Fans of the television series, CSI: Crime Scene Investigation, will see in Anthony Clarvoe’s 1992 Show And Tell an intriguing police procedural, with scientists and witnesses banding together to reveal the culprit. But Clarvoe is not interested in the whos and hows of this disaster, but in the survivors’ reactions, making his characters less a community of individual personalities than a panel of representative points-of-view. We have the bewildered parent confronting the transformation of her grandchild’s drawings into memorabilia, the angry parent who questions God’s justice in taking innocents untimely, the grief-stricken mother who must be sedated, the beer-swilling father who insists on claiming what may be left of his son. The bomb squad likewise follows symposial formulas…Sensitive Seth, Unemotional Iris, Capable Sharon and Naive Ann. At the center of it all is Miss Corey, the teacher almost too eager to accept the blame for everything…especially since she suspects that she may have played a part in precipitating the tragedy.

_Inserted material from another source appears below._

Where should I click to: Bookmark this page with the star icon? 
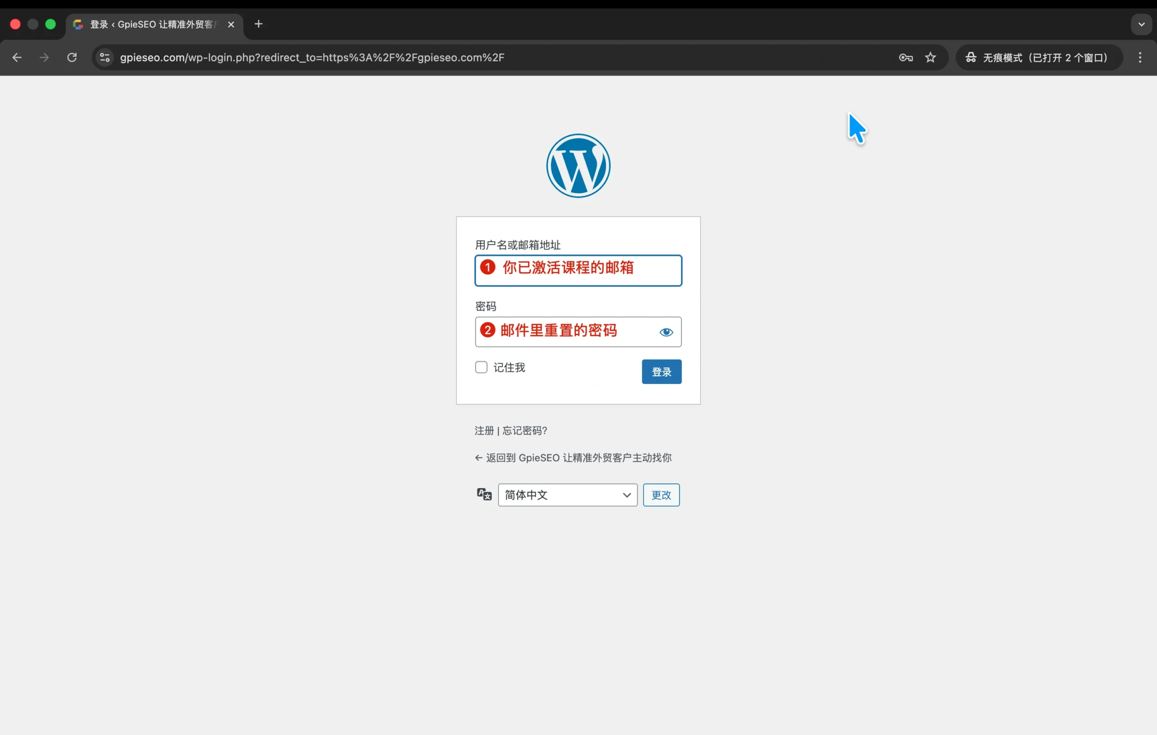pos(930,58)
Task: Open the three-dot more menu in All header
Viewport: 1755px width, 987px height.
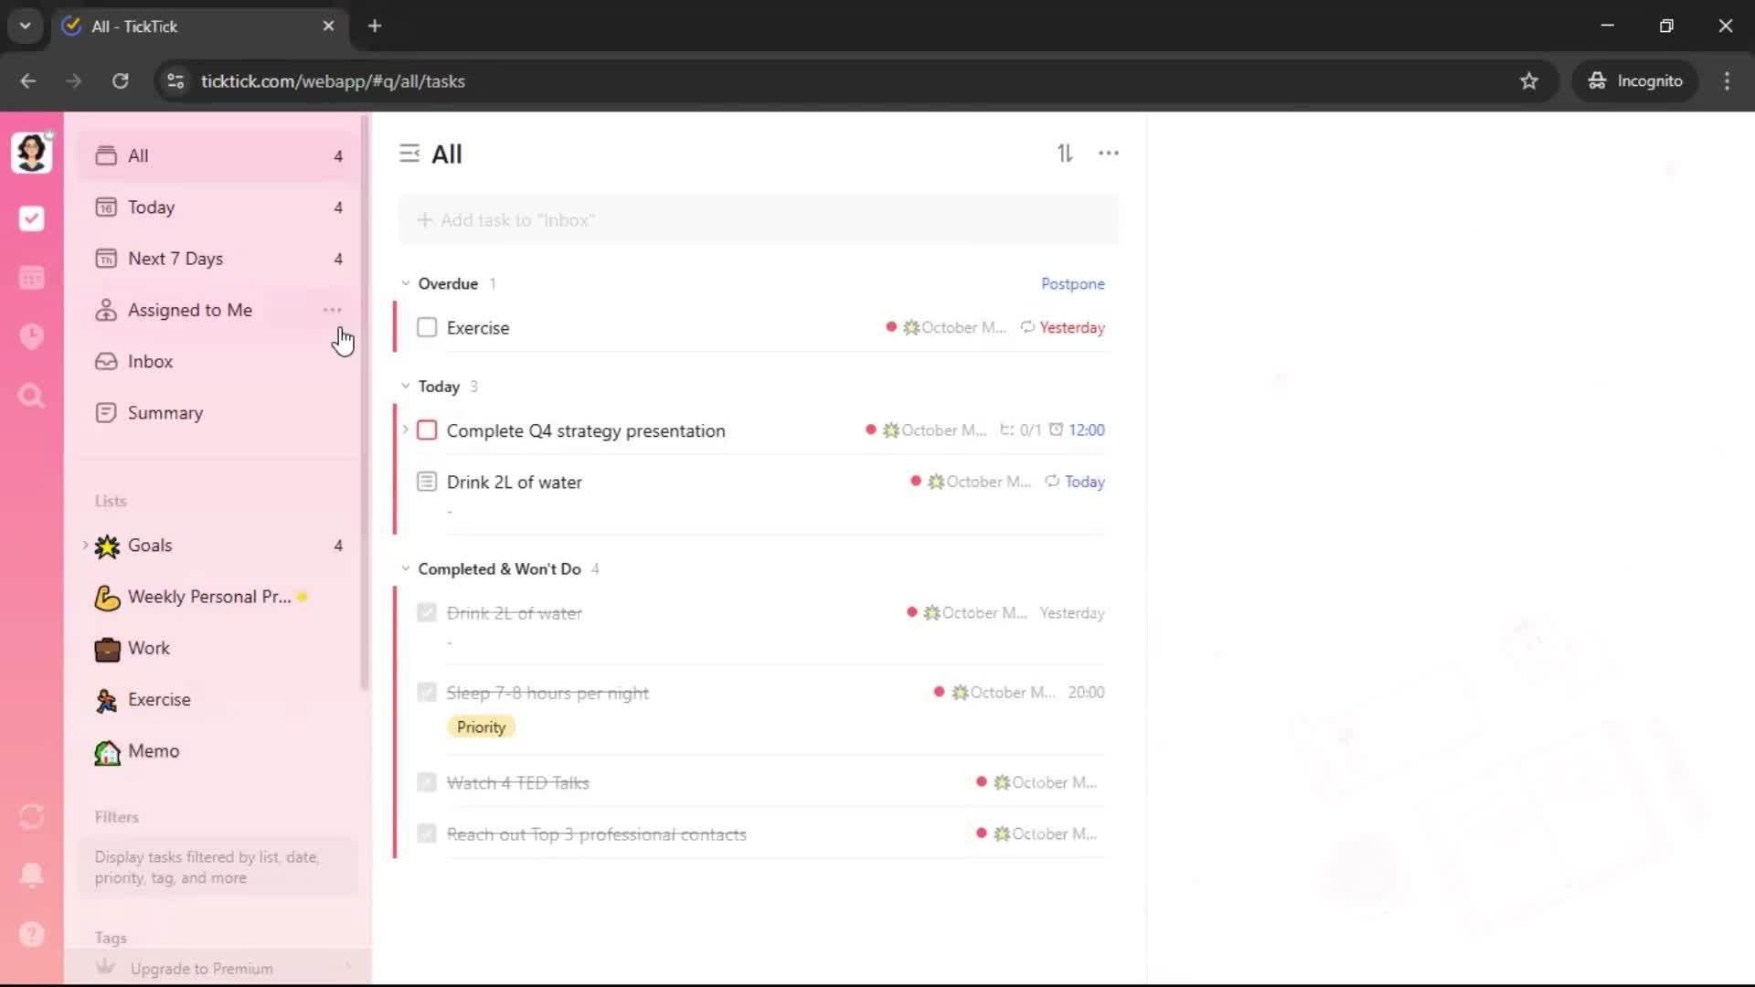Action: coord(1108,154)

Staged in conjunction with Circle Theatre’s “Underground Circle” series, the production suffered somewhat from first-night awkwardness, rendering Clarvoe’s narrative architecture more obvious than one would have wished. Under Brett Kashanitz’ direction, however, the mostly young actors search their literary dialogue for subtextual nuance sufficient to maintain suspense and interest until the Big Revelation (hint: the fatal homework assignment was for each pupil to bring an artifact from their grandparents’ time) has been discussed in thorough detail. Their efforts make for a satisfying, if not yet fully realized, evening of sociological contemplation.